深夜の博覧会 (昭和12年の探偵小説) / 辻 真先

『たかが殺人じゃないか』に描かれた事件の十年前の話。『たかが』を読了したあと、すぐに単行本を購入して積読で寝かせておいたら、ここ最近になって文庫版が刊行。ちょっとモヤモヤした気持ちのまま読了したのはナイショです。

満州帝国が建設されたのは五年前というキナ臭い時代背景と、若い探偵の視点から描かれた名古屋汎太平洋平和博覧会の雰囲気とのコントラストが印象的。乱歩を彷彿とさせる猟奇事件が発生するのはかなり後段になってからで、名古屋に向かう主人公たちが超特急でワイノワイノしているシーンや博覧会の見世物の描写ばかりが特盛りの印象ながら、銀座に血の雨が降り注ぎ、人間の足を犬が加えて疾駆するという猟奇殺人の謎解きによって、このややアンバランスな構成の企図が明らかにされる趣向が面白い。

トリックに関しては、“推理”小説においても見慣れたものとはいえ、昭和十二年という時代だからこそ、今では当たり前に思えるものが当時は、――という違いが真犯人の犯行を暴き立てる決定的証拠になり、この猟奇的犯行に加担した人物たちの哀切を詳らかにしていく推理シーンが素晴らしい。

作者らしい騙りを凝らして最後の最期まで読者を驚かす仕掛けの連打で読者を愉しませてくれた『たかが』に比較するとストレートな展開ながら、上に述べたとおり、主人公視点での超特急・博覧会の描写と、犯行の様態のシーンとのアンバランスさが同時にトリックを解明するための詳細な手掛かりとなっているところが秀逸です。

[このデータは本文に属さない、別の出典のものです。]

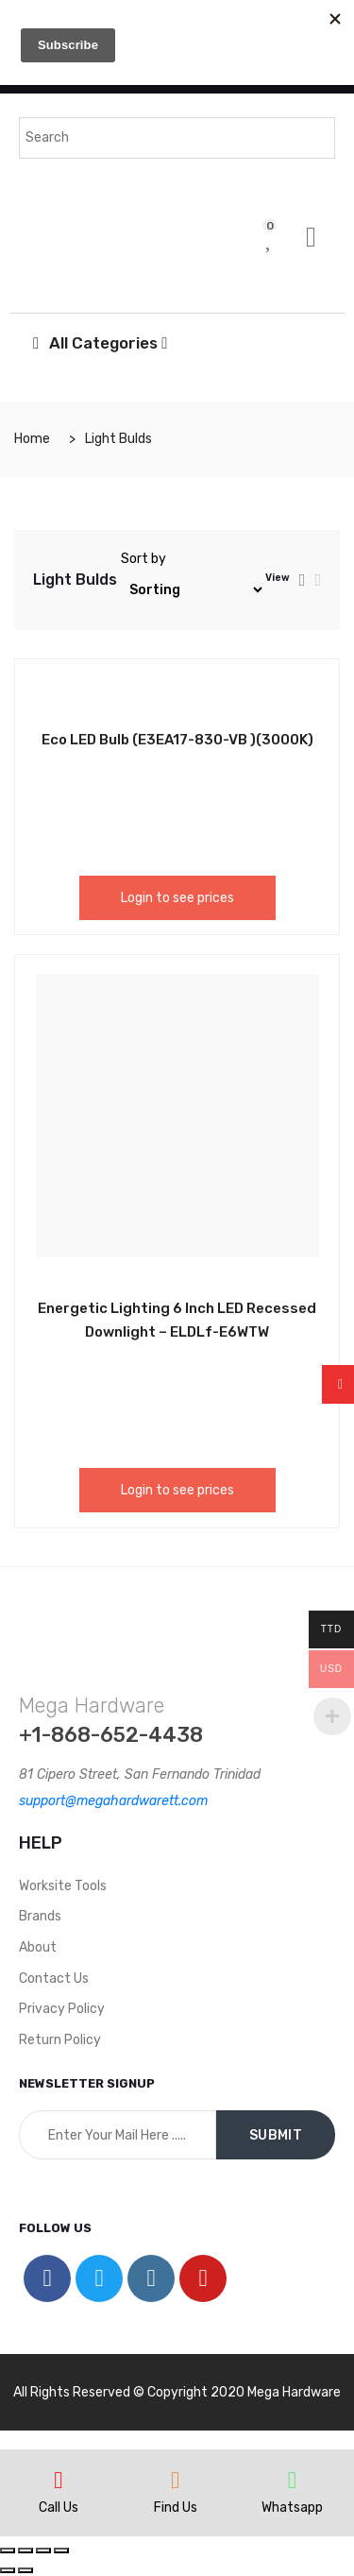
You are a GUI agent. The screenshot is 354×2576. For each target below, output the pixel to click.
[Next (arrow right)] (25, 2570)
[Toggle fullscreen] (43, 2550)
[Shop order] (193, 590)
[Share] (25, 2550)
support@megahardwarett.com (113, 1801)
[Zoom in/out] (61, 2550)
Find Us (175, 2507)
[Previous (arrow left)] (7, 2570)
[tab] (302, 580)
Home (32, 439)
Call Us (58, 2507)
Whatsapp (292, 2507)
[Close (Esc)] (7, 2550)
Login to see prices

個人的には『たかが』の方を推しますが、乱歩リスペクトともいえる猟奇と“パノラマ”チックな仕掛けなど、あの時代の探偵小説的雰囲気を堪能するならこちらでしょうか。本作を未読でも『たかが』は充分に愉しめるのですが、本作に眼を通しておくと、あの物語の主人公である少年の心情と、この作品での探偵の思いとを重ねてよりコクのある物語を味わうことができるかもしれません。